Hereinafter, an embodiment embodying the present invention will be described in detail with reference to the drawings.
First, the configuration of the polymer optical waveguide will be described. Polymer optical waveguides, such as optical fiber connectors and splitters, are used as optical diffraction paths, optical branching and optical multiplexing paths, optical branching paths and optical combining paths, optical switches, optical circuits, etc. It is what is used.

  As shown in FIGS. 1A and 1B, the polymer optical waveguide includes a cladding base portion 11, a core pattern 12 including a plurality of concave portions provided on the surface of the cladding base portion 11, and the core pattern 12. It has a core 13 provided inside and a clad lid 14. The clad base 11 is formed in a rectangular shape from a film, a plate material or the like. The core pattern 12 is recessed on the surface of the clad base 11 by a hot embossing method using a stamper. The core 13 is formed in a shape corresponding to the core pattern 12 so as to fill the inside of the core pattern 12. The clad lid part 14 is formed in a thin plate shape, and is attached to the surface of the clad base part 11 so as to cover the exposed part of the core 13.

  The clad base 11, the core 13, and the clad lid 14 are all made of a transparent synthetic resin so as to transmit light used as an optical signal. Synthetic resins used for the clad base 11 and the clad lid 14 include thermoplastic resins such as polymethyl methacrylate (PMMA), polycarbonate (PC), polyarylate (PAr), polystyrene (PS), and ultraviolet curable epoxy resins. UV curable resins such as UV curable acrylic resins and UV curable vinyl resins, and fluorine resins. In the clad base part 11, it is preferable to use a thermoplastic resin from the viewpoint of easily forming the core pattern 12 by a hot embossing method. On the other hand, the core 13 is made of a synthetic resin having a higher refractive index than the synthetic resin used in the clad base 11 and the clad lid 14. Specific examples of the synthetic resin used for the core 13 include thermoplastic resins, ultraviolet curable resins, fluororesins, and the like previously mentioned as materials for the clad base 11 and the clad lid 14, and thermosetting resins such as polyimide. Can be mentioned.

  Here, regarding the synthetic resin used for the clad base 11, the clad lid 14 and the core 13, transparent means transparent in the wavelength range of light used as an optical signal propagated by the polymer optical waveguide, that is, an optical signal. Indicates that the color tone does not absorb the light used. Therefore, not only a colorless and transparent synthetic resin, but a colored transparent synthetic resin may be used as long as it does not absorb light used for an optical signal. Specifically, light having a wavelength range of 400 to 1600 nm is used for the optical signal, and light having a wavelength range of 650 nm, 850 nm, 1300 nm, and 1550 nm is selected and used depending on the application.
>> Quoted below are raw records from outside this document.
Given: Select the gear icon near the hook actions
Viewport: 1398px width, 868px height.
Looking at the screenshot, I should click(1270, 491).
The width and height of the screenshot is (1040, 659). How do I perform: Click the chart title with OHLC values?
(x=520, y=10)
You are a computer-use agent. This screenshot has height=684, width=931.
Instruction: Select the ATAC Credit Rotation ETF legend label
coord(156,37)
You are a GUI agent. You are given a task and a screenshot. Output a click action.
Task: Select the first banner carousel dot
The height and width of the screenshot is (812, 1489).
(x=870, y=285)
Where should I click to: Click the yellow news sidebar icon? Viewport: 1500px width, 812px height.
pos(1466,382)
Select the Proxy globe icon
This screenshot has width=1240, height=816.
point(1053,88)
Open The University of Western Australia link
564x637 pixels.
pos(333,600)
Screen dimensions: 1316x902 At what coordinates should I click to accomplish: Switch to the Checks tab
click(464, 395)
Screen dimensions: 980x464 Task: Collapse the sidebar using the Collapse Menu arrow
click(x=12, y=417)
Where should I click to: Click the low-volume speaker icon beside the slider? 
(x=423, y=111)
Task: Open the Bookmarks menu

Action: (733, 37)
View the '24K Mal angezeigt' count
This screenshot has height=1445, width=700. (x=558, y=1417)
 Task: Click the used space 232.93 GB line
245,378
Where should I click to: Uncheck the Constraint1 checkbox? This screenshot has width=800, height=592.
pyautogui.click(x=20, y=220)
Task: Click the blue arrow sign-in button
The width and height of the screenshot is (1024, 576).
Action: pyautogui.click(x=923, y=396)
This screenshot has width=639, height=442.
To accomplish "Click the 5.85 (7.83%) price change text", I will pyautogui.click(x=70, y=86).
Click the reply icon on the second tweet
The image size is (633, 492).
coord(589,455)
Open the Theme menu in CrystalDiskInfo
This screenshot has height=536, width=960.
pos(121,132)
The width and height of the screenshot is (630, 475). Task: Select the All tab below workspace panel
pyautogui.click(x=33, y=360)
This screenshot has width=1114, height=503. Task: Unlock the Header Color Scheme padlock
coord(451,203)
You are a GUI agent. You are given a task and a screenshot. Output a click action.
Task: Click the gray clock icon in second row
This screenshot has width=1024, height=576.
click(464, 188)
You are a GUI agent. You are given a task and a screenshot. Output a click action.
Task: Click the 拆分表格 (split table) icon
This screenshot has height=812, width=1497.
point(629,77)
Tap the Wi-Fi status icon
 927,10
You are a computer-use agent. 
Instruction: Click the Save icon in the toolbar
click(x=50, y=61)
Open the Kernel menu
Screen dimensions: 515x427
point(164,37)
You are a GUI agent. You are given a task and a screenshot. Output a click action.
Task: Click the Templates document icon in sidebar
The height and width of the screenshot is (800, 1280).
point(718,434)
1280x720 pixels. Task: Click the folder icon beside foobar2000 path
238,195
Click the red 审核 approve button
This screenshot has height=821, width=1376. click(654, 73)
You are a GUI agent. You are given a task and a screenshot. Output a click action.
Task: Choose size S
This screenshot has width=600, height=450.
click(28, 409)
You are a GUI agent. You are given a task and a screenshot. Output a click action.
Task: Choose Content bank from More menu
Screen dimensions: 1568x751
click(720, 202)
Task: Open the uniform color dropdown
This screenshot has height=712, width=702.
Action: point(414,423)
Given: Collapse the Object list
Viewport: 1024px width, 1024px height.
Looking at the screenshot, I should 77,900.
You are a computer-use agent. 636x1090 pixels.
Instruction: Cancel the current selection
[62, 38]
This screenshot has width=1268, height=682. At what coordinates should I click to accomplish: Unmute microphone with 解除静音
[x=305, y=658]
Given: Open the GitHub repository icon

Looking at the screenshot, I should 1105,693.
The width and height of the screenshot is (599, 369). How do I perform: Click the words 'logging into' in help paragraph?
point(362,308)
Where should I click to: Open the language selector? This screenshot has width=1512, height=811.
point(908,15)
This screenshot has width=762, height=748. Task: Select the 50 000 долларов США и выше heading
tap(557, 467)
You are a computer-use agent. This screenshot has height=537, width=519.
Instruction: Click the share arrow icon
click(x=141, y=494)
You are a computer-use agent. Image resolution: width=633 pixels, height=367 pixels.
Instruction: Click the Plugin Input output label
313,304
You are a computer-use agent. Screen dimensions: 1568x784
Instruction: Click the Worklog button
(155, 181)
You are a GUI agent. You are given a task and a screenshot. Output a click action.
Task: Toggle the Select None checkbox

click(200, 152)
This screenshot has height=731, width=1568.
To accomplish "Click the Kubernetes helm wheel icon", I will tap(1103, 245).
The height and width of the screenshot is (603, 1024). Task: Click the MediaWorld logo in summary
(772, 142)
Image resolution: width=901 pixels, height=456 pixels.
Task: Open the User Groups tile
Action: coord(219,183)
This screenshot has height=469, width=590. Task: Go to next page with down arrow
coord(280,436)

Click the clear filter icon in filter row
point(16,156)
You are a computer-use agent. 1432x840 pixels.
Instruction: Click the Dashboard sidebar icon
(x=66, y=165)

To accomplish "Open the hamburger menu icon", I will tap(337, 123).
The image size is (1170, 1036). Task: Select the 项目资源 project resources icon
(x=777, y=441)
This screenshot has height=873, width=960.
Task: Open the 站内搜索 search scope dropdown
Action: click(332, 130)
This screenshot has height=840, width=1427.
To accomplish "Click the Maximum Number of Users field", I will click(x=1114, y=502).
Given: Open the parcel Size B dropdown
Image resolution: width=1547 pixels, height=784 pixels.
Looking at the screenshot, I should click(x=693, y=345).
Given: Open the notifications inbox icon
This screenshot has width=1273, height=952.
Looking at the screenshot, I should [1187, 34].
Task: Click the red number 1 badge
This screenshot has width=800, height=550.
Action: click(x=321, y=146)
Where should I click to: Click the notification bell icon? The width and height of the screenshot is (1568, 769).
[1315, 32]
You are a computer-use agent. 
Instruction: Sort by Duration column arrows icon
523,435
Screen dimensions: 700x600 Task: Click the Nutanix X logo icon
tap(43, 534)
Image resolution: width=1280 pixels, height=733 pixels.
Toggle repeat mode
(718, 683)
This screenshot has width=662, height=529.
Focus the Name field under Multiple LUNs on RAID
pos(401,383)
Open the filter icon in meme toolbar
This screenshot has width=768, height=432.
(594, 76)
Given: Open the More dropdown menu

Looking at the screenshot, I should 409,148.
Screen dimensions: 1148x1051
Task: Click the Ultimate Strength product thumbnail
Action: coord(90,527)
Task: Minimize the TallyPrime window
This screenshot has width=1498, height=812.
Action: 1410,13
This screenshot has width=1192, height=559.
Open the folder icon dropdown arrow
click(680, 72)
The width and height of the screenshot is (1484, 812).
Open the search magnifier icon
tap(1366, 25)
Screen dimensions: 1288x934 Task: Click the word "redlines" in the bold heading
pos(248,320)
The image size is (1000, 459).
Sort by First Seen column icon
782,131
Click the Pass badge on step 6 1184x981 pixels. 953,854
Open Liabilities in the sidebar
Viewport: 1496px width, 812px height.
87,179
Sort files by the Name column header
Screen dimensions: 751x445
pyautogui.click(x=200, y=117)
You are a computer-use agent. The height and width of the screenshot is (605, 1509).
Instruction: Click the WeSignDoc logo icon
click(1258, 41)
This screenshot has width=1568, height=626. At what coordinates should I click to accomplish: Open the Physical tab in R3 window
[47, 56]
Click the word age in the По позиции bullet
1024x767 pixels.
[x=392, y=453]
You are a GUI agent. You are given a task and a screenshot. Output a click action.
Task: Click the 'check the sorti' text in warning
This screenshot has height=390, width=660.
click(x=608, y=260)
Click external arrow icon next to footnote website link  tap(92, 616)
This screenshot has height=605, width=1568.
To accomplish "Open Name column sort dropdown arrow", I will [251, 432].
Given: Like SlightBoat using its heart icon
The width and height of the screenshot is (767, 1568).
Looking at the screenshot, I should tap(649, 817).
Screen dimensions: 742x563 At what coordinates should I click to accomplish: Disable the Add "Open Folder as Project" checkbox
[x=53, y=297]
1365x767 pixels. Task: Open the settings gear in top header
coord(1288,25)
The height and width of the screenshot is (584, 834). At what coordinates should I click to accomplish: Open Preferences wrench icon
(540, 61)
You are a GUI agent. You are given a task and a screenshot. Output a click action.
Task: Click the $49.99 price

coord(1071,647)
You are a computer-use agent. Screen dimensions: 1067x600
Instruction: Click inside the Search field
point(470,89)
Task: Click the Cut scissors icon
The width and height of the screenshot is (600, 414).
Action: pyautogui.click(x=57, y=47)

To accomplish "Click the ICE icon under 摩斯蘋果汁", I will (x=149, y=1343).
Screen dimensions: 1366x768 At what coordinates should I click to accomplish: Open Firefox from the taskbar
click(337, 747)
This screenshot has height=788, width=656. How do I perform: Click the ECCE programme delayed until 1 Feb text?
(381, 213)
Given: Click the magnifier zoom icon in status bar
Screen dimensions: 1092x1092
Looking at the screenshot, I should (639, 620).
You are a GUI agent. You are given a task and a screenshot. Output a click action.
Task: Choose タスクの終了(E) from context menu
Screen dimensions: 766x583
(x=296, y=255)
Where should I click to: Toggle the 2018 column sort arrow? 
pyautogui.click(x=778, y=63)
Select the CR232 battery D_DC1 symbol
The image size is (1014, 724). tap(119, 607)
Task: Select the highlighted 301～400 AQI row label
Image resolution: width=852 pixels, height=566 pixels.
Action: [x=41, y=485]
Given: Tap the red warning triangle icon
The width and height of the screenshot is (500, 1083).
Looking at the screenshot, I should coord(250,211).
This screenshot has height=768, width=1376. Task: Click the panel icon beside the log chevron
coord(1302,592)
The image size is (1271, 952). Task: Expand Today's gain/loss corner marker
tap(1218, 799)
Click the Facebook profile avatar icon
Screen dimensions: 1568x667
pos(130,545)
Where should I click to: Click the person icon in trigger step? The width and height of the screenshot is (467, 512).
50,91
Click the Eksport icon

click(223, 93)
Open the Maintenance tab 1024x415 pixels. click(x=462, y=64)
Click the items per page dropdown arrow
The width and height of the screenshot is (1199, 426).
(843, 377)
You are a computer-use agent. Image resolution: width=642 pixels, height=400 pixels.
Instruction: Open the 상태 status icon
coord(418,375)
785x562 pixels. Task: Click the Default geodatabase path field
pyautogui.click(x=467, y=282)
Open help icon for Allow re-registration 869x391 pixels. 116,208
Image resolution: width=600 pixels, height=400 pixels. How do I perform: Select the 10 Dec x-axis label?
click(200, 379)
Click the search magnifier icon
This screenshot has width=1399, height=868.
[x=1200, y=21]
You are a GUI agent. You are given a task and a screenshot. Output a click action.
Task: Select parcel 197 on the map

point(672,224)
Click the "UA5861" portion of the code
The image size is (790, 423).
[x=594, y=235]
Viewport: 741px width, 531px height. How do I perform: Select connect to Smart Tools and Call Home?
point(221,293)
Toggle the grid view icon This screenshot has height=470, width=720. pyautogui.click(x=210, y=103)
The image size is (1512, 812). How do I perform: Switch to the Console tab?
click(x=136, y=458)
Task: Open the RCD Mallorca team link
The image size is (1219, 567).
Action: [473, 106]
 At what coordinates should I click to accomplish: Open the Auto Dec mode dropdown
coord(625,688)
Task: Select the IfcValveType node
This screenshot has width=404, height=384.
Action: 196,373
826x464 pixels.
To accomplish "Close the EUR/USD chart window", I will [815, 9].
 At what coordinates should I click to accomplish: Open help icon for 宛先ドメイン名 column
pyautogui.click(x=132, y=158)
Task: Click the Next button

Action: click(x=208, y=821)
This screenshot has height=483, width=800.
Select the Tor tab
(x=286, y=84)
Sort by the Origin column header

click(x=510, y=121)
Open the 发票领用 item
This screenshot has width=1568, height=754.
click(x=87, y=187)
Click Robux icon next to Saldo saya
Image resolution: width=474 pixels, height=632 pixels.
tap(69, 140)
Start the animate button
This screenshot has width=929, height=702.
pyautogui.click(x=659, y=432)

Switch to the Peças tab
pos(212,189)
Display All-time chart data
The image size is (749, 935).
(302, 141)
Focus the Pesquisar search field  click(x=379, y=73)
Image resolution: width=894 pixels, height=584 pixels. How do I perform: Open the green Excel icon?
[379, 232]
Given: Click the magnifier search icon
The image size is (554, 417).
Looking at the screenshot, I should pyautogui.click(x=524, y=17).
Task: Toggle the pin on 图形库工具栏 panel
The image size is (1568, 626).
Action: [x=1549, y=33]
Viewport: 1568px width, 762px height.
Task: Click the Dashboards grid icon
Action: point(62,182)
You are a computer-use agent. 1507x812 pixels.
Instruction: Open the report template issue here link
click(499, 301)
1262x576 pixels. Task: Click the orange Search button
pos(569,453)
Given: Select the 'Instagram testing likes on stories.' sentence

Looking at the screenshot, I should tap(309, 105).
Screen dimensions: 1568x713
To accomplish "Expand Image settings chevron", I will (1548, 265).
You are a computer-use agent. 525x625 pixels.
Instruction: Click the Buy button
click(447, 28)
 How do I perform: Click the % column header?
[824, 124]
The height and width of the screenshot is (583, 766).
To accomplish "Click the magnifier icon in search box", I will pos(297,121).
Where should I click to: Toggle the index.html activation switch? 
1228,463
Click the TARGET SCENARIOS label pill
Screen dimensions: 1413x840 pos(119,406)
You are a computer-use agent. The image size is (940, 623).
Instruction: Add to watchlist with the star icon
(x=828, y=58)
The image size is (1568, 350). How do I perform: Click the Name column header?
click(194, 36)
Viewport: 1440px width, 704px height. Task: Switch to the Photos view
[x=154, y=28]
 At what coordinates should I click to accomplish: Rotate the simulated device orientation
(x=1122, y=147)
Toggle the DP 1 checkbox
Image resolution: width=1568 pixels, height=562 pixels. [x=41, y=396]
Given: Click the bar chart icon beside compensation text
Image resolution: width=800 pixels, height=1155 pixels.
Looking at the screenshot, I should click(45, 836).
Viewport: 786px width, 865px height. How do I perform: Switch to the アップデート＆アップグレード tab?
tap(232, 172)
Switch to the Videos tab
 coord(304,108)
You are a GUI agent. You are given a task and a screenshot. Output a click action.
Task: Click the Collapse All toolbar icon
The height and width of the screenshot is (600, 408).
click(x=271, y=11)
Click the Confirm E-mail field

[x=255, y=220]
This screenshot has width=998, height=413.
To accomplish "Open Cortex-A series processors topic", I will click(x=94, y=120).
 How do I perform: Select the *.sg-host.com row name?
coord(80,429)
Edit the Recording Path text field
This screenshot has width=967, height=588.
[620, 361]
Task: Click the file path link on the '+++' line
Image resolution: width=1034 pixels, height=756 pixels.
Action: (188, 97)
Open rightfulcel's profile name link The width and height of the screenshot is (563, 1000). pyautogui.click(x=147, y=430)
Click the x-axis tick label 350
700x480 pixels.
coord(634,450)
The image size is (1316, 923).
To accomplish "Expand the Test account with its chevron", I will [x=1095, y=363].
For this reason, as a material used for the clad base 11, the clad lid 14 and the core 13, a transparent synthetic resin having a color tone which does not absorb light in these wavelength ranges is used.

  When an optical signal is incident on the core 13 from the end of the polymer optical waveguide, the optical signal is reflected at the boundary surface between the cladding base 11 or the cladding lid 14 and the core 13. By repeating this reflection, the optical signal travels in the core 13 while drawing a sawtooth locus, and propagates in the direction in which the core 13 extends in the polymer optical waveguide. Here, the optical path of the present embodiment indicates the propagation direction of the optical signal by the polymer optical waveguide. As described above, the optical path of the optical signal propagated in the core 13 (the direction of the arrow in the horizontal direction in the figure) coincides with the extending direction of the core 13 in the present embodiment.

  In the polymer optical waveguide, mirror surfaces 15 are provided at the boundary surfaces between the clad base 11 and the core 13 at both ends (both ends of the optical path) in the extending direction of the core 13. Each mirror surface 15 has an inclined surface with a predetermined angle (45 ° in this embodiment) with respect to the optical path. These mirror surfaces 15 are formed by forming a pair of opposing inner side surfaces, which are a part of the inner surface of the core pattern 12, into tapered shapes that are separated from each other toward the cladding lid portion 14. The mirror surface 15 is formed by using the stamper together with the core pattern 12 when the core pattern 12 is formed by the hot embossing method.

  The traveling direction of the optical signal propagating in the polymer optical waveguide is changed by changing the reflection direction at the mirror surface 15. That is, an optical signal incident from the outside of the polymer optical waveguide in the downward arrow direction in the figure is converted into an optical signal propagated through the core 13 by one mirror surface 15. The optical signal propagated in the core 13 is converted by the other mirror surface 15 into an optical signal emitted in the upward arrow direction in the drawing to the outside of the polymer optical waveguide. Therefore, the polymer optical waveguide provided with the mirror surface 15 is not limited to propagating an optical signal only in the core 13, but can receive an optical signal from the outside via the cladding lid 14. It is also possible to emit an optical signal to the outside via 14.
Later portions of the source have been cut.